++++ DATA FOR THE TASK

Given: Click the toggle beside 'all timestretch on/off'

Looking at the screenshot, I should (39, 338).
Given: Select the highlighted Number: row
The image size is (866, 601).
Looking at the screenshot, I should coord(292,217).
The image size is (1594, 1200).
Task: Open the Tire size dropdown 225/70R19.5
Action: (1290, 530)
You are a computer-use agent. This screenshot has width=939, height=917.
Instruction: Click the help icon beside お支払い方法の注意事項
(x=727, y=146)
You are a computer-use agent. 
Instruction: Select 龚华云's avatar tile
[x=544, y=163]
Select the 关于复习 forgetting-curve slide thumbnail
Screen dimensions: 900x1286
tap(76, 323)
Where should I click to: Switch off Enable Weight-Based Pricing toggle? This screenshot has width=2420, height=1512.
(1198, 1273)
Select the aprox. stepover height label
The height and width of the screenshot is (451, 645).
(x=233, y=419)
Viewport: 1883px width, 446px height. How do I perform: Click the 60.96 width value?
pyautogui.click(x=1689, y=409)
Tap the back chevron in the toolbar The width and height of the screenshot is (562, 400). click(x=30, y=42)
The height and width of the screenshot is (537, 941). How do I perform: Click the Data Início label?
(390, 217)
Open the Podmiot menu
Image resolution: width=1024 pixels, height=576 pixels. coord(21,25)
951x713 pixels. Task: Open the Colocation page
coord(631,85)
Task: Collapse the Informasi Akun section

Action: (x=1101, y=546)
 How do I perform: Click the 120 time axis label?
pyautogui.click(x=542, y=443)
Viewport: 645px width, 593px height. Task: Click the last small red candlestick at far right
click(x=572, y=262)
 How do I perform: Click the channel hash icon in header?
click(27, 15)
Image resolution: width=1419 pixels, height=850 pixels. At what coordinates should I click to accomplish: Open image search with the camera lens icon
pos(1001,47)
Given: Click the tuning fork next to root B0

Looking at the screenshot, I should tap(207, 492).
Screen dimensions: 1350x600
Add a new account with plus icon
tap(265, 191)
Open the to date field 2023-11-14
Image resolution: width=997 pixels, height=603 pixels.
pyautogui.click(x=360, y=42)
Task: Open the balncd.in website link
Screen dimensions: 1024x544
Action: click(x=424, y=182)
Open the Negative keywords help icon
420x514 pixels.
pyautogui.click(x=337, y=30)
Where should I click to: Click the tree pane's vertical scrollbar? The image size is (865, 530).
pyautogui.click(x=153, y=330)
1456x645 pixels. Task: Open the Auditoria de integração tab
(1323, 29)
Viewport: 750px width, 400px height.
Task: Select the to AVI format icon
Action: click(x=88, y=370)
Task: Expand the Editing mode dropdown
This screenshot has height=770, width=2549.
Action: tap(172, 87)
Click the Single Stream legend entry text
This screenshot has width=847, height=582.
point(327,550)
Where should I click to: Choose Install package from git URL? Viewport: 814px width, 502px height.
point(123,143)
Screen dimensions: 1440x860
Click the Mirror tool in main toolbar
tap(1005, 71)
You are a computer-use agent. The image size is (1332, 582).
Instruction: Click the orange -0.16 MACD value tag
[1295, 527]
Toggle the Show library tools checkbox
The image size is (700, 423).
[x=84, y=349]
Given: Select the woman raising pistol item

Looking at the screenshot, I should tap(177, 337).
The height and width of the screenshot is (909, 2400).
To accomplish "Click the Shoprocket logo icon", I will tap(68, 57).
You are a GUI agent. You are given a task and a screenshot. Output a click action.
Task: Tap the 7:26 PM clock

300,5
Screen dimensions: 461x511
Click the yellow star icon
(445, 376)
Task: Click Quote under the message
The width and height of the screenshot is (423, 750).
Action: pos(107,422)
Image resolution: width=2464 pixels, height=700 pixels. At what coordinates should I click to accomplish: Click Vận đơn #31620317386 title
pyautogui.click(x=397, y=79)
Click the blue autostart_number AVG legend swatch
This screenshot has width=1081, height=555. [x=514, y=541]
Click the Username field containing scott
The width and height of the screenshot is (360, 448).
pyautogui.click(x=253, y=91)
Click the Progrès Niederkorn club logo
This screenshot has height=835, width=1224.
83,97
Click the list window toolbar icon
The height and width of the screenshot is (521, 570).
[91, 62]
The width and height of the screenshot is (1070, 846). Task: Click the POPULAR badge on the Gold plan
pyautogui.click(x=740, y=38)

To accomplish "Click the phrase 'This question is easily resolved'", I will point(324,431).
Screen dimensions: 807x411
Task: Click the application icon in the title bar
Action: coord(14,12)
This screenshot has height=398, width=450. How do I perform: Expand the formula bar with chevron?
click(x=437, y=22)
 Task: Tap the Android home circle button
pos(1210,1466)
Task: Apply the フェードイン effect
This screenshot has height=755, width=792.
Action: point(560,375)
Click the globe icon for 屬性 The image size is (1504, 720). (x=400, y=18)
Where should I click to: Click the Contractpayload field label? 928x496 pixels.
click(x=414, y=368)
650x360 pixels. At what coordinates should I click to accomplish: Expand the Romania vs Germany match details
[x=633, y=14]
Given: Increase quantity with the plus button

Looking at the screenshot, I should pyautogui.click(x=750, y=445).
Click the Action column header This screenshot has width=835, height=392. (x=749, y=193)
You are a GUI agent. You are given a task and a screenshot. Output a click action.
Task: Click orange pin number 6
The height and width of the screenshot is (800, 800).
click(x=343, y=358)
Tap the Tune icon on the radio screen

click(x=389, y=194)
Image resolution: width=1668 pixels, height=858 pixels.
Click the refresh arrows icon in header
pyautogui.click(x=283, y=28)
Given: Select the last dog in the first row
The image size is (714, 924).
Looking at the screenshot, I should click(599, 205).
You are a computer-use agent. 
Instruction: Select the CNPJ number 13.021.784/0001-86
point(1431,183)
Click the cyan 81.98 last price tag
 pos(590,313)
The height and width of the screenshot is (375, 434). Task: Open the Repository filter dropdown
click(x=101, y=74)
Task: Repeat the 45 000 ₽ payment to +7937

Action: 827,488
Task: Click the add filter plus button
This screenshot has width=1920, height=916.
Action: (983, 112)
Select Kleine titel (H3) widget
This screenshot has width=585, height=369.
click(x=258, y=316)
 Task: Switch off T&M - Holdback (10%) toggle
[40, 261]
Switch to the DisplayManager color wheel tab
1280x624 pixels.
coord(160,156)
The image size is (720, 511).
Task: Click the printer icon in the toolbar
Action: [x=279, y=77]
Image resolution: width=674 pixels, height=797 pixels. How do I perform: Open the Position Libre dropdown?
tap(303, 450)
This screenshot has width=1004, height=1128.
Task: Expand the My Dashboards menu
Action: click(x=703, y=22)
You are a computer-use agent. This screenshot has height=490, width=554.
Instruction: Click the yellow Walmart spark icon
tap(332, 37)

++++++++

Out of the records, collect only those lines that contain the string "computer".

You are a computer-use agent. This screenshot has width=939, height=917.
You are a computer-use agent. 
You are a computer-use agent. The image size is (1332, 582).
You are a computer-use agent. 
You are a computer-use agent. This screenshot has height=490, width=554.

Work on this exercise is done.